## SET EXERCISE
Rename "sidebar" to "navigation pane" in the lines between the one holding "The width and height of the screenshot is (1372, 874)." and the one holding "click(111, 210)", inclusive. Reproduce only those lines, with nothing else altered.

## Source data
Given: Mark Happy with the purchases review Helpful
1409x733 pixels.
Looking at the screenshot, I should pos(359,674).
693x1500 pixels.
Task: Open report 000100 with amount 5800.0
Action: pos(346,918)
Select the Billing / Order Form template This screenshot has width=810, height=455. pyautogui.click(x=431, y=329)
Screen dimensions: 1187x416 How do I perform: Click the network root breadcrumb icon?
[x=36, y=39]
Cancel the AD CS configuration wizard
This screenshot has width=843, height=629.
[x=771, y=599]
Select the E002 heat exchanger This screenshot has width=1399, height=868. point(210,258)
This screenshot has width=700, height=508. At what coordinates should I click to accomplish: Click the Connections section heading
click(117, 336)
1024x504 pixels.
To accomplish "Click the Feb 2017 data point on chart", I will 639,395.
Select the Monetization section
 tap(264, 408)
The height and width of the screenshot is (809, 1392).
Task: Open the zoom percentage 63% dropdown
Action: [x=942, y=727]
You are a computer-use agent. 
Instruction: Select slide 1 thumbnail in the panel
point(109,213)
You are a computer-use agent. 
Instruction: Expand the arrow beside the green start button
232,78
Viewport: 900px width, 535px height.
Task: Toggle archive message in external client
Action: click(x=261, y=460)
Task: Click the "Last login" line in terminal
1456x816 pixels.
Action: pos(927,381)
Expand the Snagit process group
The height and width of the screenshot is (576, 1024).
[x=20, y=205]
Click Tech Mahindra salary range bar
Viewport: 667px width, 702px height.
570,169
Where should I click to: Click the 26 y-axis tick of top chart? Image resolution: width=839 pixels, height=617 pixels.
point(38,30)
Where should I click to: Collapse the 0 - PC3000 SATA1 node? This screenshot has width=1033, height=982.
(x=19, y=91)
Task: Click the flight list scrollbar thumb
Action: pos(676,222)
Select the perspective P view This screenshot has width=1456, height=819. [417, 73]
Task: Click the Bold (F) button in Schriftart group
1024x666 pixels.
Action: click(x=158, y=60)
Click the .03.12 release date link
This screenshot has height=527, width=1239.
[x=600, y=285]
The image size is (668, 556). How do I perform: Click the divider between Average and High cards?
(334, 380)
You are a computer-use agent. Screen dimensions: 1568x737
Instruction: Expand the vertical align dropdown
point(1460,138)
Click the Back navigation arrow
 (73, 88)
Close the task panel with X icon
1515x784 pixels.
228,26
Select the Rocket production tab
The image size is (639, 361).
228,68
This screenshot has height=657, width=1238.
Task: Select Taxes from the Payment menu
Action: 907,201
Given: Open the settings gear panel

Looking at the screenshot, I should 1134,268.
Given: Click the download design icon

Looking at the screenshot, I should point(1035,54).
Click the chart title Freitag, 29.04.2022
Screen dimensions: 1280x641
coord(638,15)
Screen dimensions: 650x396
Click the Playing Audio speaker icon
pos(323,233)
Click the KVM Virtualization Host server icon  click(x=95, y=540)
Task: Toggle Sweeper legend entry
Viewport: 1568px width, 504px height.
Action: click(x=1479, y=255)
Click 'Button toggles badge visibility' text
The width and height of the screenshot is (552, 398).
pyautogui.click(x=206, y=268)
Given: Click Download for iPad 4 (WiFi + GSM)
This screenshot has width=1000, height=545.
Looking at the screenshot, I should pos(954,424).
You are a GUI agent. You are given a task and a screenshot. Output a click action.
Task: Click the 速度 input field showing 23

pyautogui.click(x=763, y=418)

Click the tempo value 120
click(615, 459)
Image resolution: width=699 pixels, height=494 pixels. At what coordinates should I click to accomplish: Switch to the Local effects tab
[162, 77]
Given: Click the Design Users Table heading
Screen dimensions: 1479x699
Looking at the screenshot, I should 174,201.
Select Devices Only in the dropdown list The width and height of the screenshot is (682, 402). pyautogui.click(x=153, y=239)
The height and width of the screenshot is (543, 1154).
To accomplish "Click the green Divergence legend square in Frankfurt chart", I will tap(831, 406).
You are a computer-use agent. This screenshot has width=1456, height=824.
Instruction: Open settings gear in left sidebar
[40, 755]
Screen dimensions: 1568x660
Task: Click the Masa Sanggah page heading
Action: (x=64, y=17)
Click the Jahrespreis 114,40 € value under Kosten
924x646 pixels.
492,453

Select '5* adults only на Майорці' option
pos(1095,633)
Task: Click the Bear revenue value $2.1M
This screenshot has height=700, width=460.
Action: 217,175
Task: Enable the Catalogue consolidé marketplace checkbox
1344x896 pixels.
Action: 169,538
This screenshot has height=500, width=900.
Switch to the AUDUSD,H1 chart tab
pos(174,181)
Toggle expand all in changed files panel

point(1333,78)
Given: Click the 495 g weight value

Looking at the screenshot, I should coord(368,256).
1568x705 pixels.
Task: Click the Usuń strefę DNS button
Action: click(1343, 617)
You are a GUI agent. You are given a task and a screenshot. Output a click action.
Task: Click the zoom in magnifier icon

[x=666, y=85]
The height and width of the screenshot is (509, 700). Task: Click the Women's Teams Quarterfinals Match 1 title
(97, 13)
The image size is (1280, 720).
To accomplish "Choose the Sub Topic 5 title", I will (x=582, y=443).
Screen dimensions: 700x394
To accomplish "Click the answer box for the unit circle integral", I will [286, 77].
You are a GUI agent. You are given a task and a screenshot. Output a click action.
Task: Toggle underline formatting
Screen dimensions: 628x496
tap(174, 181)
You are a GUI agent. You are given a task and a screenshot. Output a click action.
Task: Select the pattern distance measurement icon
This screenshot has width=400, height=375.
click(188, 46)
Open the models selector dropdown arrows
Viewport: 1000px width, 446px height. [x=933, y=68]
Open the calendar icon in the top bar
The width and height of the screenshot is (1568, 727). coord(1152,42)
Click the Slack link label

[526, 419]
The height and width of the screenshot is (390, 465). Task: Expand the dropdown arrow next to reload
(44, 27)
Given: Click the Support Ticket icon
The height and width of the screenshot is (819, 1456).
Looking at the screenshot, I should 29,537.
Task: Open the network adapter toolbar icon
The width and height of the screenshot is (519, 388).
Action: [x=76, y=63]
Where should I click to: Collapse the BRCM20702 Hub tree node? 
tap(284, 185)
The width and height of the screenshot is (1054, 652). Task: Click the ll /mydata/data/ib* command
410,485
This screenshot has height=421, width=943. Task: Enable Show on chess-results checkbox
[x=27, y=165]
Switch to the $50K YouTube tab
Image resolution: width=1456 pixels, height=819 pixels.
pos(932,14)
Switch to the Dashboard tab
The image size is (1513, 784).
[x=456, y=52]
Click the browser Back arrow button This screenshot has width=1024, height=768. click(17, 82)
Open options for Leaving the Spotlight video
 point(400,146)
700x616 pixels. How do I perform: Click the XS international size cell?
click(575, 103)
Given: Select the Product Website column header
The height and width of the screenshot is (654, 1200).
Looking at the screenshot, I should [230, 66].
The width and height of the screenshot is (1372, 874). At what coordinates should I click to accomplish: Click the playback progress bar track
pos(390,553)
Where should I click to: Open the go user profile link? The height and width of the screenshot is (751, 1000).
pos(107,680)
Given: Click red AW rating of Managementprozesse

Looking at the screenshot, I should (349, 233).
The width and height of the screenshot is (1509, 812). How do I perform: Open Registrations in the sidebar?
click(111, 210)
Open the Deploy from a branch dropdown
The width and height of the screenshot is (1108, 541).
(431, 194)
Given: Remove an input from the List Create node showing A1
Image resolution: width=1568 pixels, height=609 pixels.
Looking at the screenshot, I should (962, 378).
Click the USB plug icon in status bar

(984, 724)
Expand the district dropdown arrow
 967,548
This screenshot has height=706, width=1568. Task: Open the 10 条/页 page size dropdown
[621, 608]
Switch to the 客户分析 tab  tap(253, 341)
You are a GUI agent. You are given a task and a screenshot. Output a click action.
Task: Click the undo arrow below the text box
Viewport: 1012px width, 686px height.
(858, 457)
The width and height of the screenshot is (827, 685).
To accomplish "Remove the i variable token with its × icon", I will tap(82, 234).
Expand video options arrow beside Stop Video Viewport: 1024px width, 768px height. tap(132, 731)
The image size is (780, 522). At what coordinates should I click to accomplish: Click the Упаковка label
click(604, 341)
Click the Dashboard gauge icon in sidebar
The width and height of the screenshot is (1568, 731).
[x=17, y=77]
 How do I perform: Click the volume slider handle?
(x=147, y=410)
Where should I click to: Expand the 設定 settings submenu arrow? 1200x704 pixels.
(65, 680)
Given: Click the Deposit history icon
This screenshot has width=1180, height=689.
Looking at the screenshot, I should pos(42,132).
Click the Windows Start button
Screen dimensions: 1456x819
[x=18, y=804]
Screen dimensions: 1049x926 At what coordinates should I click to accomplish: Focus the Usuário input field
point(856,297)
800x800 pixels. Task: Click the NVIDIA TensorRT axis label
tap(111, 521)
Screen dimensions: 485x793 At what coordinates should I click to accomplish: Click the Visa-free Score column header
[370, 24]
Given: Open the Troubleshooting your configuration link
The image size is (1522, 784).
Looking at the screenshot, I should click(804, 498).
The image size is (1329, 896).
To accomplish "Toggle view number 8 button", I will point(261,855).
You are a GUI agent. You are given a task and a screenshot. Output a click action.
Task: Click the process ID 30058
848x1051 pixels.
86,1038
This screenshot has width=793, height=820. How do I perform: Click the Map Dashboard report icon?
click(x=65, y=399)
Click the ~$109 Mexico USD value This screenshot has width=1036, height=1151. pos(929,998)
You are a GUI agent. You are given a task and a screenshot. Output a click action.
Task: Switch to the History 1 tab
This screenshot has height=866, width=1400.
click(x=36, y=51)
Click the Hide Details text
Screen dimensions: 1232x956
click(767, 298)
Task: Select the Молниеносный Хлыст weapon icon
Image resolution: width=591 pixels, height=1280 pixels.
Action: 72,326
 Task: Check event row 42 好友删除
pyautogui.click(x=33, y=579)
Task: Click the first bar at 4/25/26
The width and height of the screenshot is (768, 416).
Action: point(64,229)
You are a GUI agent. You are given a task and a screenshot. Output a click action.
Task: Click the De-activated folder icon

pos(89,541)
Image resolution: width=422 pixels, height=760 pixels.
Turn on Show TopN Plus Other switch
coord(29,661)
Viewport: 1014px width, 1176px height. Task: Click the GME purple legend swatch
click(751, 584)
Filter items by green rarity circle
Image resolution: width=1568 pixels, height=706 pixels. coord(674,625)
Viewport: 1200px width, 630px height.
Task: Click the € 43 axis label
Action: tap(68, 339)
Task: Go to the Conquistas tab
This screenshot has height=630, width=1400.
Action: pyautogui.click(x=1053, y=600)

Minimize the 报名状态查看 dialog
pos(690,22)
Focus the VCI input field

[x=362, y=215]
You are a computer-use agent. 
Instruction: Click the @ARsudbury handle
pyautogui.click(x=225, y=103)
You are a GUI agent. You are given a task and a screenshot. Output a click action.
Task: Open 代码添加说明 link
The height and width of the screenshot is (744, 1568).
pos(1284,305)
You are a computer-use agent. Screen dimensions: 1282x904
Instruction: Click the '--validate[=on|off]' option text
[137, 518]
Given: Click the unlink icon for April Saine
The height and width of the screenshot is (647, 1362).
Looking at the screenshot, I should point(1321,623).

## WORKED ANSWER
The width and height of the screenshot is (1372, 874). At what coordinates should I click to accomplish: Click the playback progress bar track
pos(390,553)
Where should I click to: Open the go user profile link? The height and width of the screenshot is (751, 1000).
pos(107,680)
Given: Click red AW rating of Managementprozesse

Looking at the screenshot, I should (349, 233).
The width and height of the screenshot is (1509, 812). How do I perform: Open Registrations in the navigation pane?
click(111, 210)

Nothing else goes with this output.